The mood at the Four Seasons Tuesday morning was excited and perhaps a little distracted. The crowd gathered in the ballroom for the Second Annual Gives Awards Luncheon was made up of hundreds of do-gooders who seemed both excited that their and their peers’ work was being recognized and a little anxious to get back to their tireless work, doing good.
Nevertheless, they settled in for what proved to be an informative and entertaining ceremony, expertly moved along by KEYE-TV pros Judy Maggio and Walt Maciborski, who kicked things off by introducing Mayor Lee Leffingwell to give the welcome.
Never one to shy away from a good vocabulary word, Leffingwell was in fine form, making sure to mention the commitment to “tonsorial excellence” that he shares with keynote speaker John Paul DeJoria, the Austin business leader and philanthropist who co-founded John Paul Mitchell Hair Systems.
“Giving back and wanting nothing in return is the greatest high you’ll ever have.” — John Paul DeJoria
Leffingwell made note of several examples of the way Austin “wears its heart on its sleeve,” showing compassion and turning out to help during such catastrophes as the 2011 Bastrop fires and the recent Onion Creek floods.
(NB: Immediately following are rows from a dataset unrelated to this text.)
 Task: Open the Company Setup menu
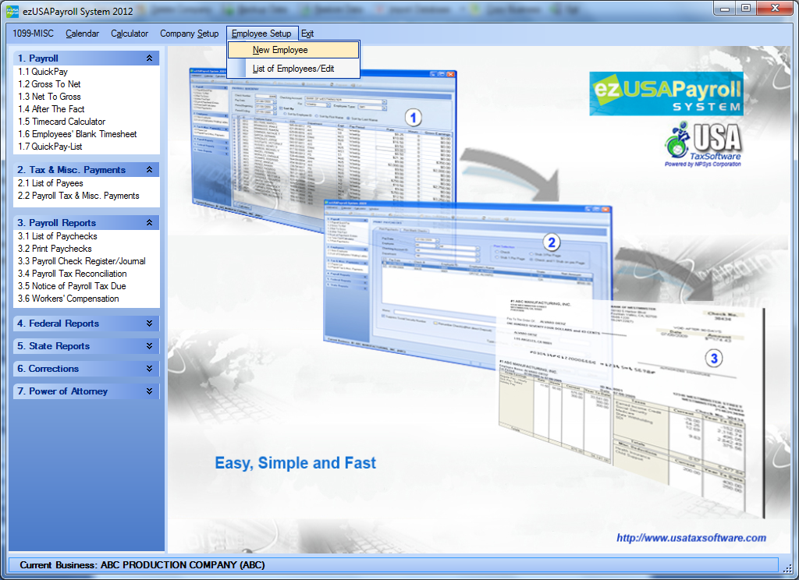189,34
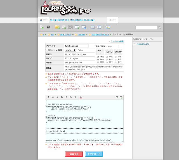Viewport: 179px width, 160px height.
Task: Click the search magnifier icon
Action: coord(159,27)
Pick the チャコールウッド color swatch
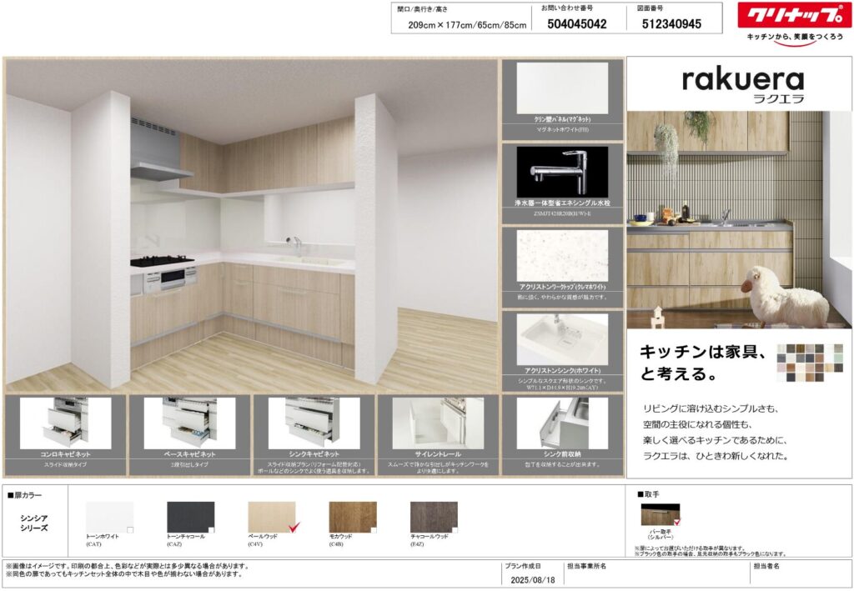854x591 pixels. click(434, 516)
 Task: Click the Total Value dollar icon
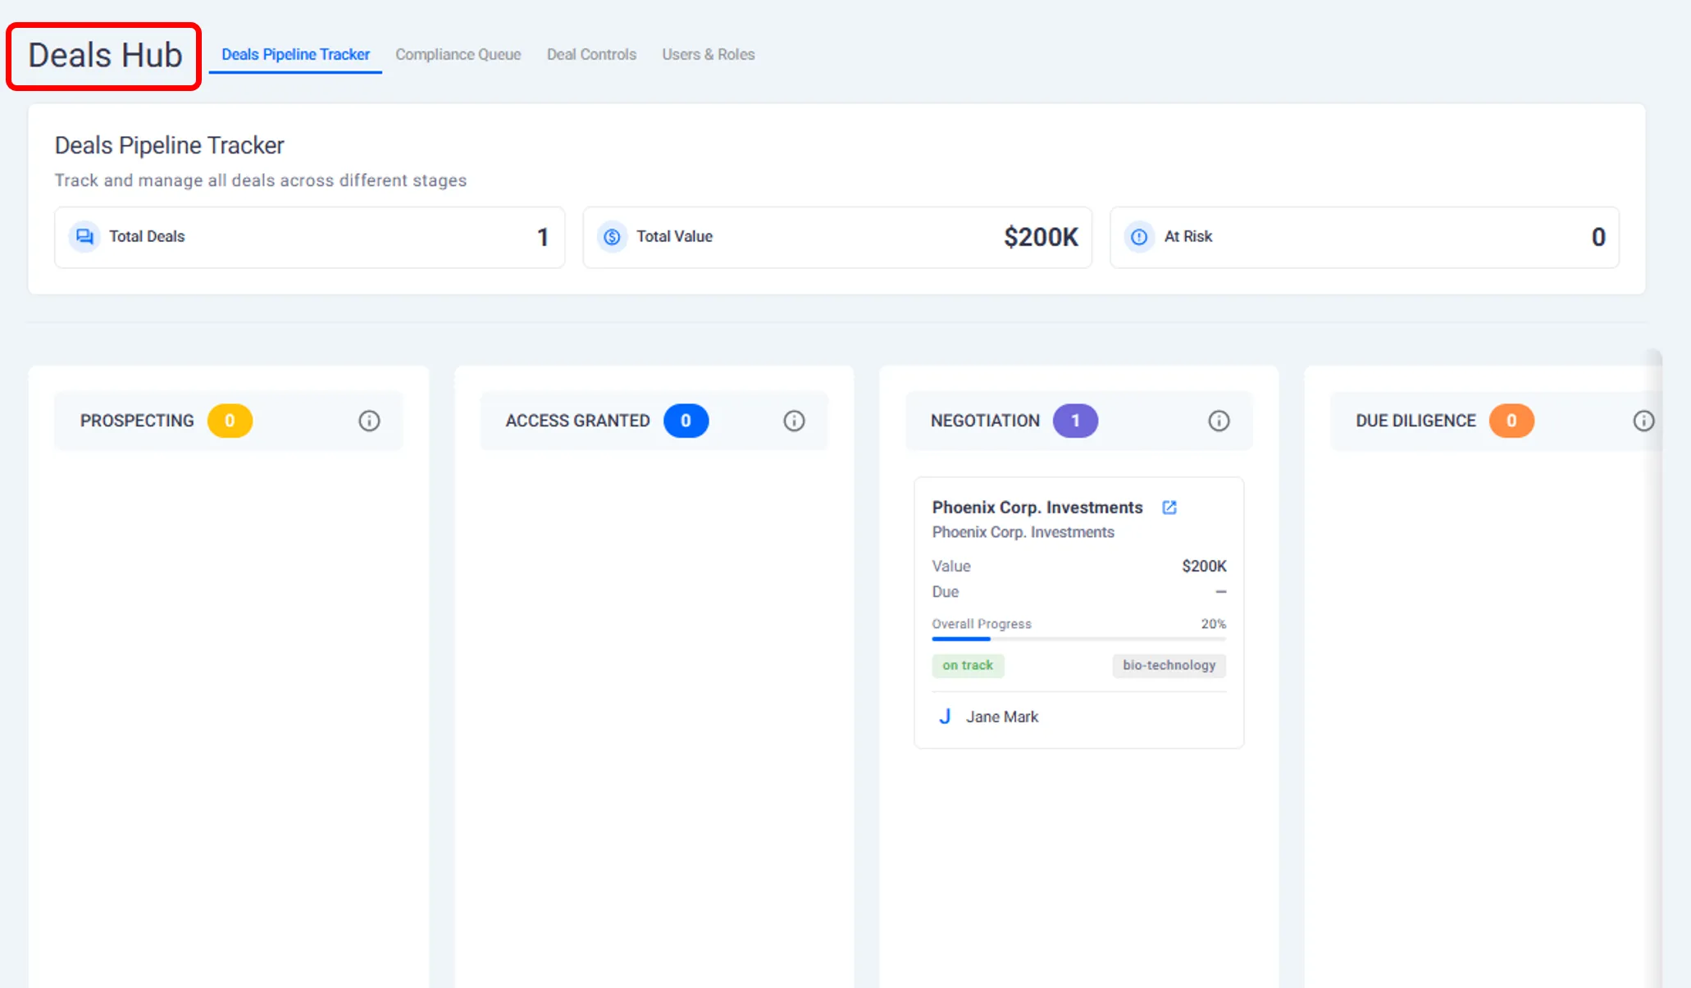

Austin Gives Chair and ABC Home and Commercial President Dan Jenkins continued the theme and elaborated on the ways in which Austin Gives, inspired by similar programs in Minneapolis and other cities, is creating a “culture of giving” in Austin.
A short film describing the considerable breadth of DeJoria’s philanthropy (he’s a member of Warren Buffett’s Giving Club, among many other things); it also featured an interview by Barbara Walters herself, who toasted its subject with a tequila shot courtesy of Patrón Spirits, another of DeJoria’s brands, in closing.
DeJoria in the flesh followed with the keynote, telling his history and its connection to philanthropy, speaking to his philosophy of giving and sharing that “giving back and wanting nothing in return is the greatest high you’ll ever have.”
Austin Gives Luncheon Chair Carolyn Schwarz then took the stage to announce the no-doubt inspired winning companies, which were chosen for the extent and nature of their philanthropy of the past year.
eBay won in the Bold Giver category (250+ employees) for its highly organized employee philanthropy teams and generous giving and matching; the Big Heart category (50-250 employees) went to Coffee Bean & Tea Leaf (Texas); and the Charitable Champion (under 50 employees) was Zuma Office supply, which, amazingly, gives 50 percent of its profits to charity and has had zero employee turnover.
After a touching acceptance speech from Zuma Office Supply's Greg Pierce and some quick thank-yous, the ballroom emptied quickly, with luncheon-goers anxious, no doubt, to go back to their hard work doing good things.